Snowflake erwartet für das zweite Geschäftsquartal eine bereinigte operative Marge von 12,5 % bei einem Produktumsatz zwischen 1,415 Mrd. USD und 1,420 Mrd. USD. Dies liegt deutlich über den bisherigen Markterwartungen von 11,9 % bzw. 1,37 Mrd. USD.
Die Ergebnisse von Snowflake haben die Befürchtungen des Marktes gemildert, dass neue KI-Tools Software-as-a-Service (SaaS) ersetzen könnten, was potenziell die in der Branche so genannte „SaaS-Apokalypse“ auslösen würde. Nach Monaten der Bewertungskompression sieht der bisherige Pessimismus des Marktes gegenüber dem Sektor der KI-Anwendungen nun eine bedeutende Chance für eine Erholung aus überverkauften Bedingungen.
Dieses Phänomen zeigt sich auch im heutigen Handel sehr deutlich. Während Snowflake nach dem gestrigen Kurssprung von 37 % leicht ermüdet wirkte, legte die Aktie dennoch um über 4 % zu.
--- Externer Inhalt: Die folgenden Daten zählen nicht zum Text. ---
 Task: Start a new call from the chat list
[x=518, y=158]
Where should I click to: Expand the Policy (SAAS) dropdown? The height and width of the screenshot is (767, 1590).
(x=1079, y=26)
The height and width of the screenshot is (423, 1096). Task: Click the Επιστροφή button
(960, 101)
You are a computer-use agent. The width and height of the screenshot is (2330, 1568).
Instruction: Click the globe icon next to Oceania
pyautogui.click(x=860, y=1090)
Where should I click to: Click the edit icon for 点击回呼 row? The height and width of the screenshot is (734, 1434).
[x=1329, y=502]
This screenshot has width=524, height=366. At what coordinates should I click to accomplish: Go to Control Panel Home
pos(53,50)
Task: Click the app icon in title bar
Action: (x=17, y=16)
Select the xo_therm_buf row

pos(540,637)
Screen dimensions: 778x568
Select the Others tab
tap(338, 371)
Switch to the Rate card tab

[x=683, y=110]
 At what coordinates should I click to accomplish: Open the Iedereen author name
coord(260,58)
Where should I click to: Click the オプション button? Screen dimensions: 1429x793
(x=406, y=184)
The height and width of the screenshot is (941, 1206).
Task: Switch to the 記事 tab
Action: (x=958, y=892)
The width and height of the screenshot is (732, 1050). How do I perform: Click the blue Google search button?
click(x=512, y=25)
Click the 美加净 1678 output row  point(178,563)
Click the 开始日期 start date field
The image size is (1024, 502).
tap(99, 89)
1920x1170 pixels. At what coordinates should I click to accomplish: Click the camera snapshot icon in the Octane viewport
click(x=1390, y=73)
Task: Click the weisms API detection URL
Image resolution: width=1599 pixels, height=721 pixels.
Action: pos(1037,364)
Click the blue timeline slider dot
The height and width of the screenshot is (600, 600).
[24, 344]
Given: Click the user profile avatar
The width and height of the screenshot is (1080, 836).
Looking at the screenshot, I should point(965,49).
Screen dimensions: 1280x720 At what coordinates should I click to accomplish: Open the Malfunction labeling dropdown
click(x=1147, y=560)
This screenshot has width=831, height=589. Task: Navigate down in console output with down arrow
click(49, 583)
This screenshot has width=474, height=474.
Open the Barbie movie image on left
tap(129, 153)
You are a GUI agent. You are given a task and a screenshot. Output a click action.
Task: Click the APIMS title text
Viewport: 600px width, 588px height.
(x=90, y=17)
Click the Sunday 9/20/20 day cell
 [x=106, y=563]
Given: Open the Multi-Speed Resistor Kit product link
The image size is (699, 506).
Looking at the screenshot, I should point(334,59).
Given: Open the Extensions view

An anderer Stelle im Sektor stieg ServiceNow ( NOW) stieg um 12,79 %, Asana ( ASAN) stieg um 11,71 %, Atlassian ( TEAM) stieg um 9,03 %, Palantir ( PLTR) stieg um 8,96 %, Salesforce ( CRM) stieg um 8,09 %.

Im Gegensatz dazu zeigten der Sektor der optischen Kommunikation und Chip-Aktien, die zuvor die Gewinne anführten, in den letzten zwei Tagen Anzeichen eines „Zurückbleibens“. Bis Redaktionsschluss fiel Corning ( GLW) fiel um mehr als 3 %, Lumentum ( LITE) fiel um mehr als 2 % und TSMC verlor mehr als 1 %.
Aus Sicht der zentralen Liquiditätslogik wird der Markt, sobald er bestätigt sieht, dass sich das Umsatzwachstum im Softwaresektor durch den Einsatz von KI stabilisieren oder gar erholen kann, ein klassisches „Davis Double Play“ auslösen – eine gleichzeitige Aufwärtskorrektur sowohl der Gewinnprognosen als auch der Bewertungsniveaus.
Wenn solche Signale der Gewissheit auftauchen, wird das Kapital naturgemäß von „hoch nach niedrig“ rotieren und aus Sektoren mit großen kumulierten Gewinnen und geschrumpften Performance-Lücken in Bereiche fließen, die gerade erst begonnen haben, marginale Verbesserungen zu zeigen und gesündere Positionierungsstrukturen aufweisen.
Diese Charakteristik der Kapitalflüsse ist ein direktes Anzeichen dafür, dass sich das aktuelle KI-Handelsthema von der physischen Infrastrukturebene hin zur Wertfindung in den Daten- und Anwendungsschichten verschiebt.
Unter Berücksichtigung aller genannten Marktsignale wird deutlich, dass der Markt eine komplett neue narrative Logik formt – Kapital rotiert systematisch vom Sektor der KI-Hardware in den Softwaresektor.
Dieser Inhalt wurde KI-übersetzt und von Menschen überprüft. Er dient nur zu Referenz- und Informationszwecken und stellt keine Anlageberatung dar.